Easter “Katie” Williams survived a gunshot to her head at the hands of her husband’s lover.

More than a year later, she continues to undergo therapy after doctors replaced part of her skull.

On Wednesday, tucked between her mother and cousin inside a Las Vegas courtroom, she watched a jury convict Maira Sepulveda, 26, and Gabrial Williams, 36, of attempted murder and several other charges in connection with the September 2015 shooting.

“God showed up and showed out,” she said afterward. “It’s a miracle for me to even say, ‘It’s a miracle.’”

Sepulveda buried her head in her hands, sobbing at the defense table, as eight women and four men convicted her. Gabrial Williams silently stared straight ahead before being led out of the courtroom, when he resisted deputies and extended a middle finger to a photographer.

Prosecutors said Sepulveda, a former Spearmint Rhino stripper, shot Easter Williams in the head after Easter Williams found Sepulveda in her bed.


 

Easter Williams had taken a cab to the couple’s Rhodes Ranch home after working on the Strip as an escort in the early morning hours of Sept. 13, 2015. She took the cab after her husband failed to pick her up, prosecutors said.

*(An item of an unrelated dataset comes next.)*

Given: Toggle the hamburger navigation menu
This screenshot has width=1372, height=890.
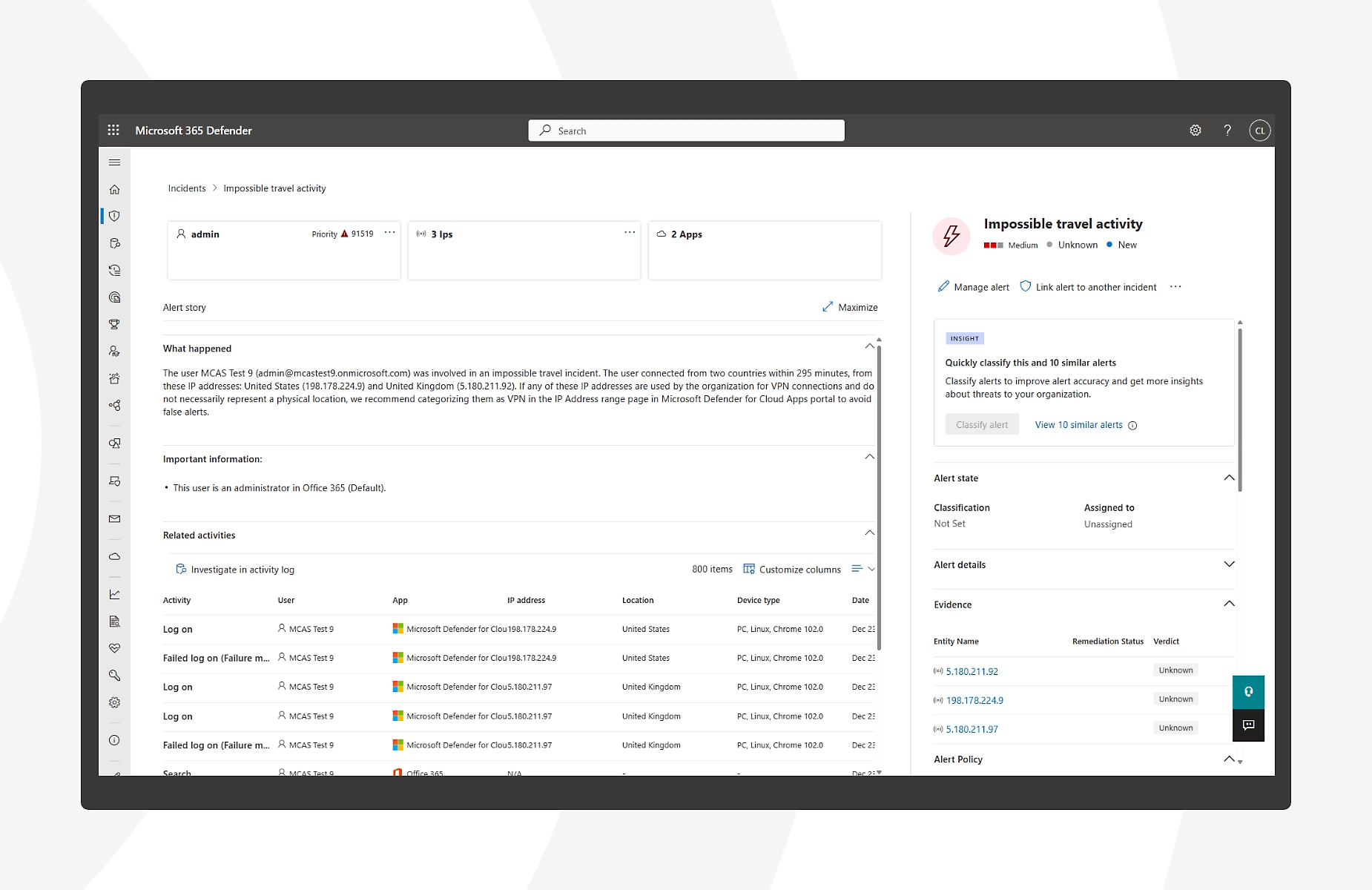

She found her bedroom door locked, and the couple quarreled. After she managed to push the door open, Sepulveda grabbed a .22-caliber handgun that Gabrial Williams kept on his nightstand, prosecutors said.

Easter Williams testified that her husband told his lover to shoot her, and Sepulveda fired two shots.

Sepulveda told jurors she had only known Gabrial Williams a few weeks and had sex with him once. She testified that she was passed out drunk in another bedroom and awoke only after Williams shook her awake and told her he had shot his wife.

He and Sepulveda drove the victim to Southern Hills Hospital and Medical Center, and told a security guard she had shot herself before they fled and hid from police for days.

Sepulveda’s attorney, Carl Arnold, told jurors that she drove the victim to the hospital instead of dialing 911 because she thought that was best at the time.

“You don’t take them to the hospital with the intent to kill,” Arnold said.

Doctors described her injury as the result of an “assassination shot,” prosecutors said. She survived because of “sheer will to live.”

Gabrial Williams’ lawyer, Roy Nelson, said the defendants’ actions after the shooting did not explain what happened in the bedroom.

Prosecutor Agnes Lexis called defense explanations of the shooting a “convenient truth.”

“For Easter Williams, the truth will never be convenient,” she said. “This was not an accident.”

After the verdict, during a subsequent hearing in which he also was found guilty of being a felon in possession of a firearm, Gabrial Williams insisted that his wife shot herself with her own gun.

“We were very happy with the verdict. This was a quick decision by the jury,” prosecutor Chad Lexis said. “Easter Williams came back from the dead. … And to see her come into the courtroom and tell her story was amazing.”